→ Consigne 1: Recopiez le passage du texte sur les espèces envahissantes qui commence par « En Australie et » et va jusqu'à « milliards de dollars. ».
→ Consigne 2: D'après le texte sur les espèces envahissantes, quel montant les coûts ont-ils atteint rien qu'en 2017 ?
→ Consigne 3: Rédigez la suite du texte sur les espèces envahissantes, à partir de sa dernière phrase.

→ Extrait présenté:
━━━
En Australie et aux États-Unis, la petite fourmi de feu est responsable de l’hospitalisation de plus de 100 000 personnes par an. En Europe de l’Ouest, l’ambroisie, une mauvaise herbe au potentiel de dissémination important, contamine les champs et affecte la santé avec son pollen très allergène. Les exemples des dégâts, sur terre ou dans l’eau, engendrés par des espèces déplacées volontairement ou non par l’homme, sont multiples. Ils affectent la santé, la foresterie, l’aquaculture, l’horticulture ou l’agriculture et se chiffrent en milliards de dollars.
« Les invasions biologiques sont l’une des plus grandes causes de perte de biodiversité. Mais pourtant les décideurs n’ont pas encore pris conscience de ce facteur », s’inquiète Franck Courchamp, directeur de recherche au CNRS et au laboratoire Écologie systématique et évolution à l’Université Paris-Saclay. L’écologue est à l’origine d’une étude publiée fin mars dans la revue Nature consacrée aux espèces envahissantes, qui s’appuie sur l’analyse de milliers de matériaux existants, rassemblés, classés et comparés au sein de la base de données InvaCost. Et ses conclusions sont alarmantes. « Cette étude démontre que les invasions biologiques sont une réelle menace pour les sociétés humaines. Le danger ultime se pose sur la biodiversité. L’argent est un prétexte pour ouvrir les yeux sur cette menace », insiste Franck Courchamp.
Des coûts en constante augmentation
En constante augmentation depuis 1970, ces coûts, exacerbés par la mondialisation et les changements climatiques, doubleraient tous les six ans, précise l’étude, pour atteindre 163 milliards de dollars rien qu’en 2017. Ils sont néanmoins largement sous-estimés, car les chercheurs ne disposent de données que sur moins de 10% des espèces concernées. Cette augmentation exponentielle des coûts s’explique par la présence de plus en plus importante d’espèces invasives, par leurs impacts grandissants sur l’activité humaine et par les mesures plus fréquentes qui viennent alimenter la base de données.
━━━
→ Jeu de données:
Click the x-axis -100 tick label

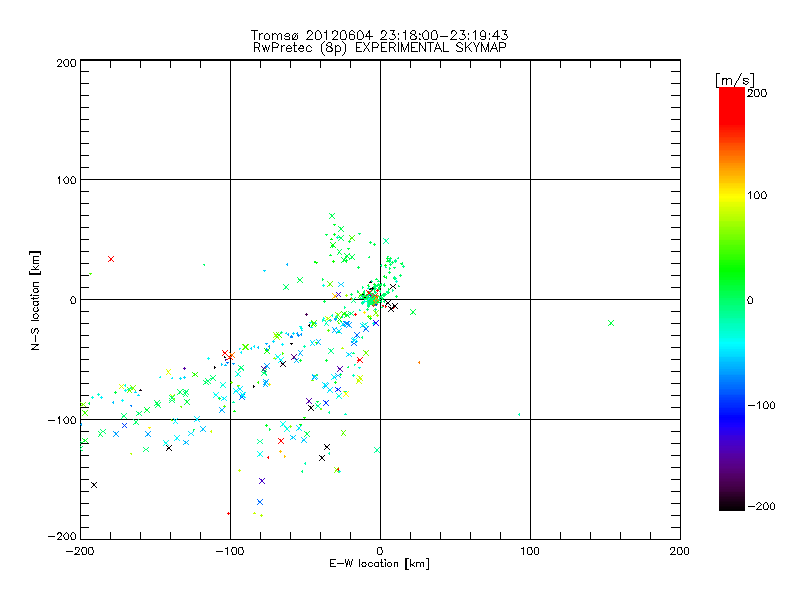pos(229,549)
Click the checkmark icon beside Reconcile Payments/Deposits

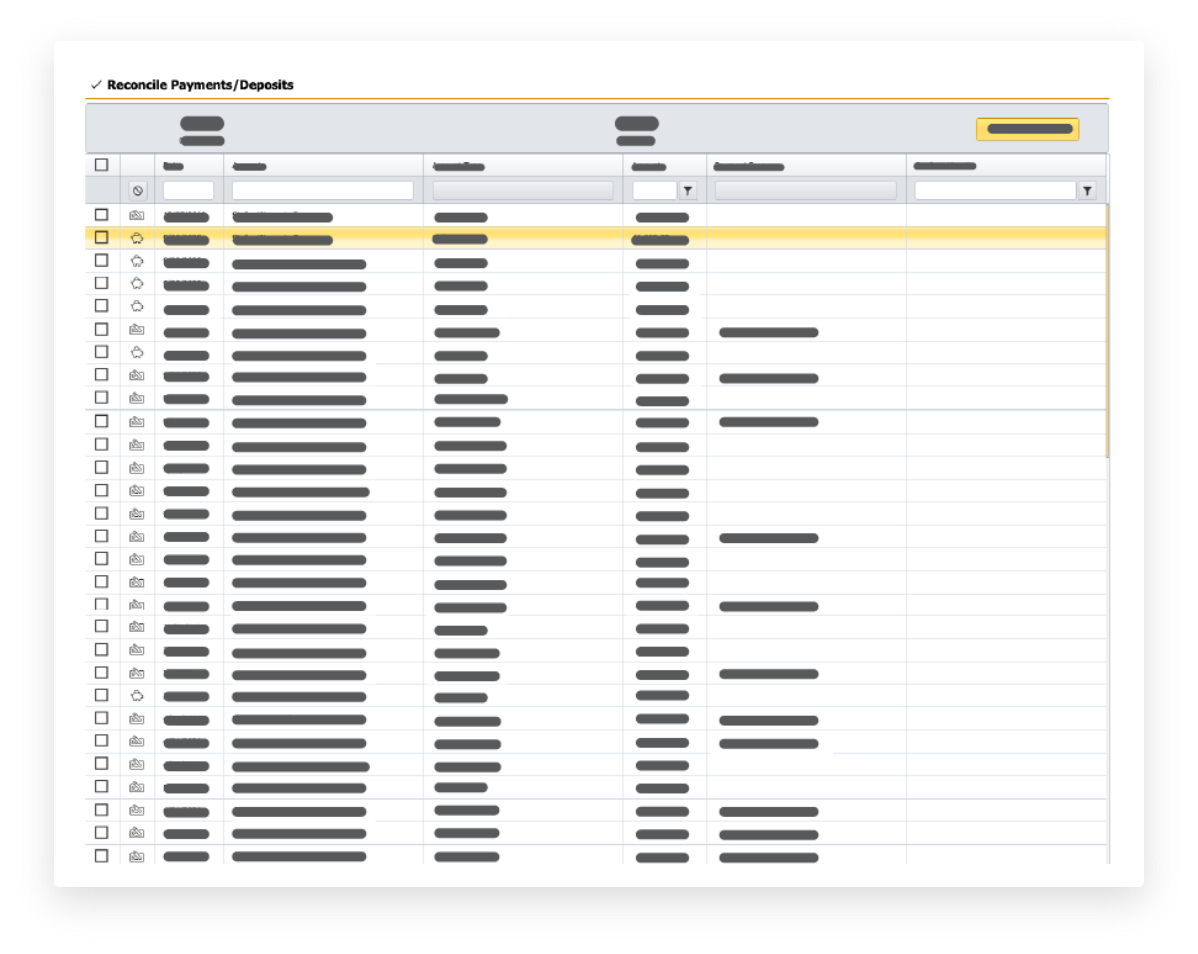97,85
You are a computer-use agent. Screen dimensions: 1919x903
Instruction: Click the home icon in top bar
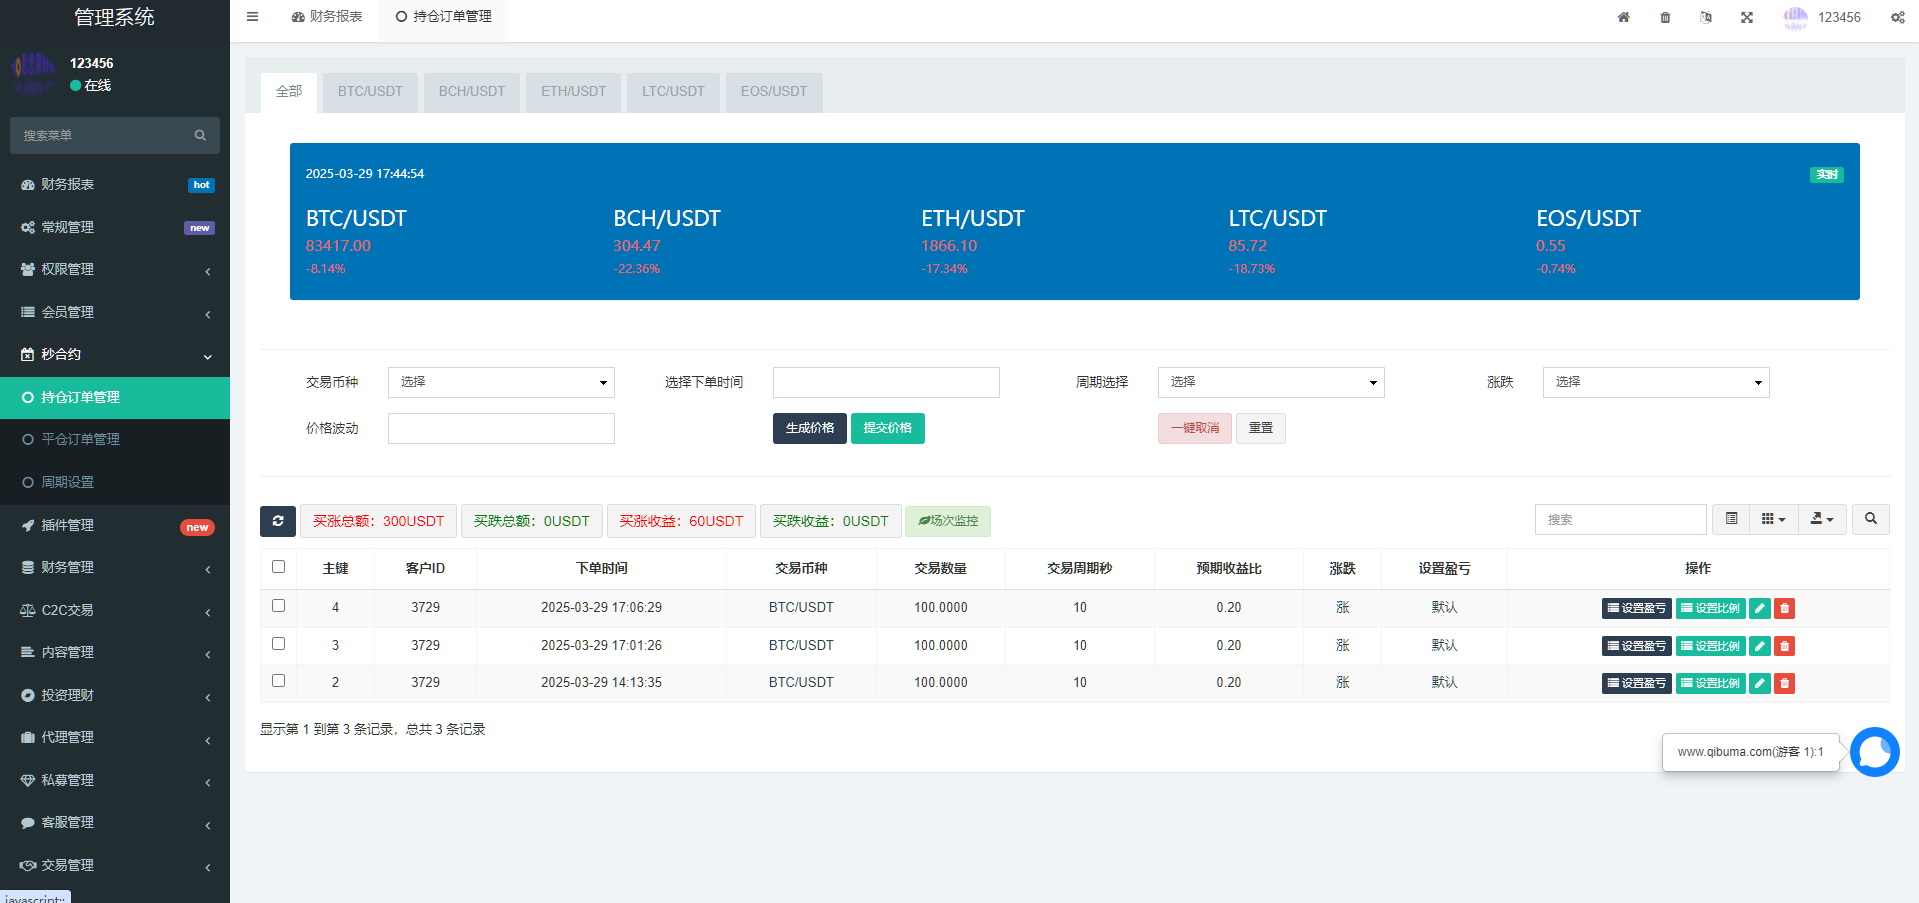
━━━
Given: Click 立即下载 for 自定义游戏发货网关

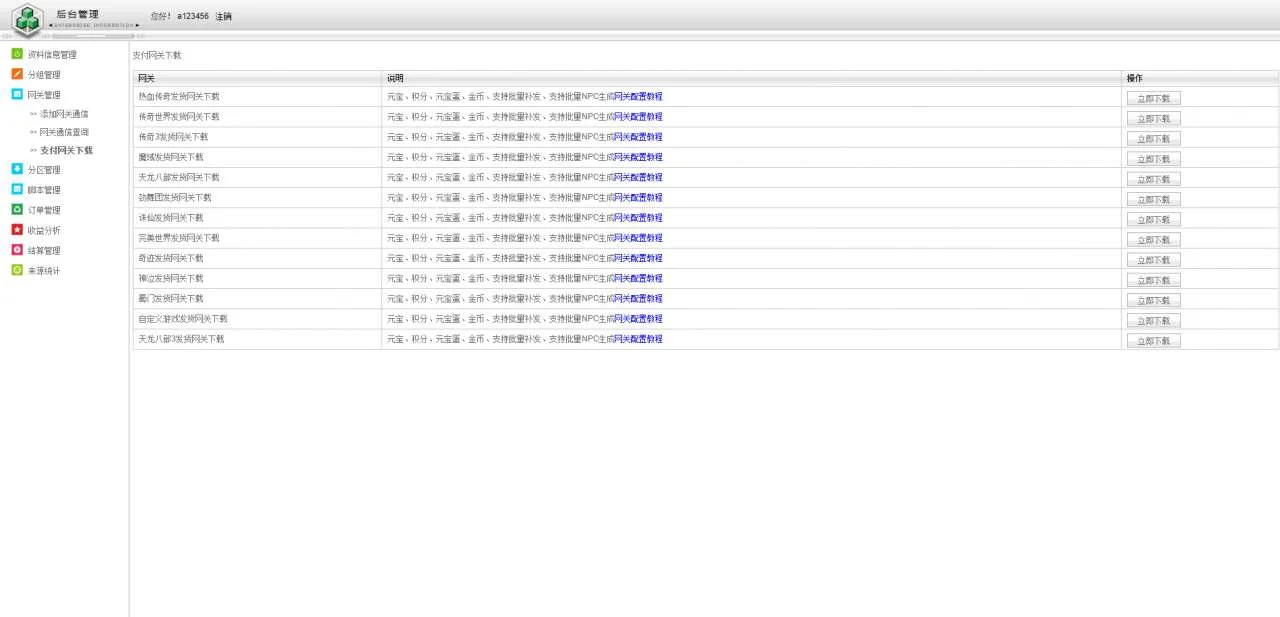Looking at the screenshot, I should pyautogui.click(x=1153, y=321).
━━━
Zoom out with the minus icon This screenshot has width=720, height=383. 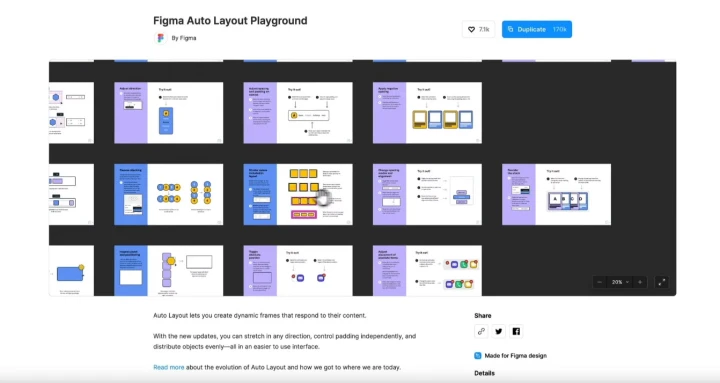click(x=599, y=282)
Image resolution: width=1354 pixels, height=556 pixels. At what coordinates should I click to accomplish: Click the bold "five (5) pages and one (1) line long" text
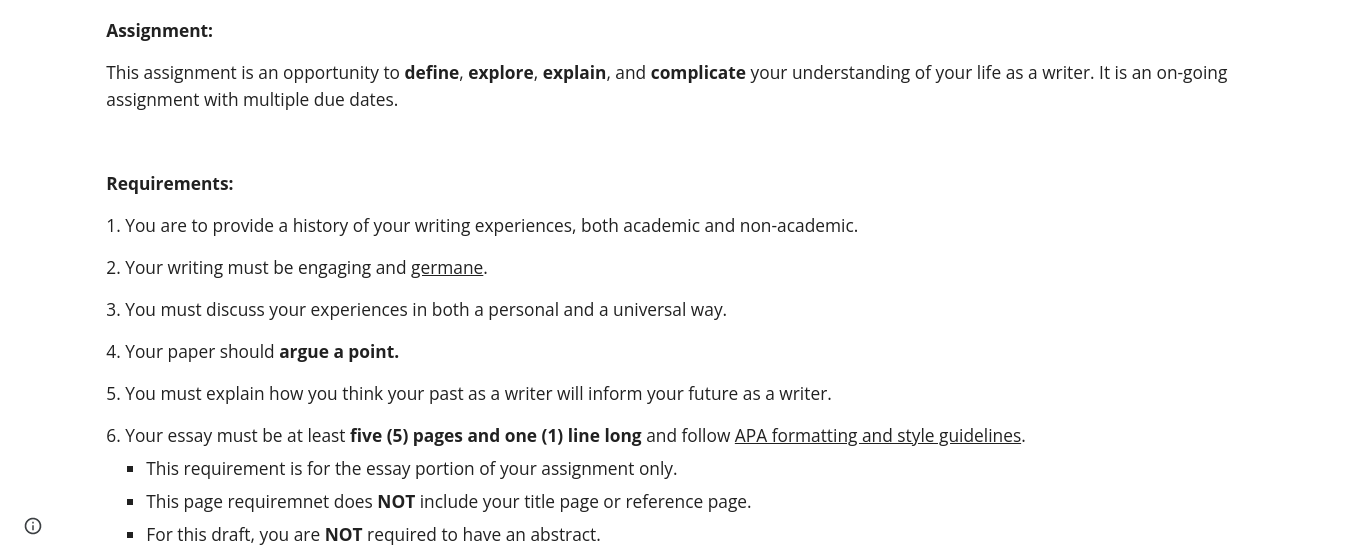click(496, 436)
━━━
→ Zone de réponse 1:
En Australie et aux États-Unis, la petite fourmi de feu est responsable de l’hospitalisation de plus de 100 000 personnes par an. En Europe de l’Ouest, l’ambroisie, une mauvaise herbe au potentiel de dissémination important, contamine les champs et affecte la santé avec son pollen très allergène. Les exemples des dégâts, sur terre ou dans l’eau, engendrés par des espèces déplacées volontairement ou non par l’homme, sont multiples. Ils affectent la santé, la foresterie, l’aquaculture, l’horticulture ou l’agriculture et se chiffrent en milliards de dollars.

→ Zone de réponse 2: 163 milliards de dollars.

→ Zone de réponse 3:
Toutes les régions ne sont pas au même niveau non plus, explique le directeur de recherche à l’Institut de recherche pour le développement (IRD), Rodolphe Gozlan, ayant également participé à ces travaux : « Les pays qui ont le plus de moyens (en Europe, aux États-Unis ou en Australie) ont investi plus dans la gestion et le contrôle de ces impacts liés à ces espèces. » À l’inverse, en Afrique, les coûts associés à ces invasions ne sont pas évalués, parce qu’il n’y a pas les moyens pour gérer cette problématique. Ce qui ne veut pas dire qu’ils ne sont pas aussi importants qu’ailleurs. De plus, si les conséquences peuvent être dramatiques, une perte de biodiversité n’est pas toujours quantifiable économiquement.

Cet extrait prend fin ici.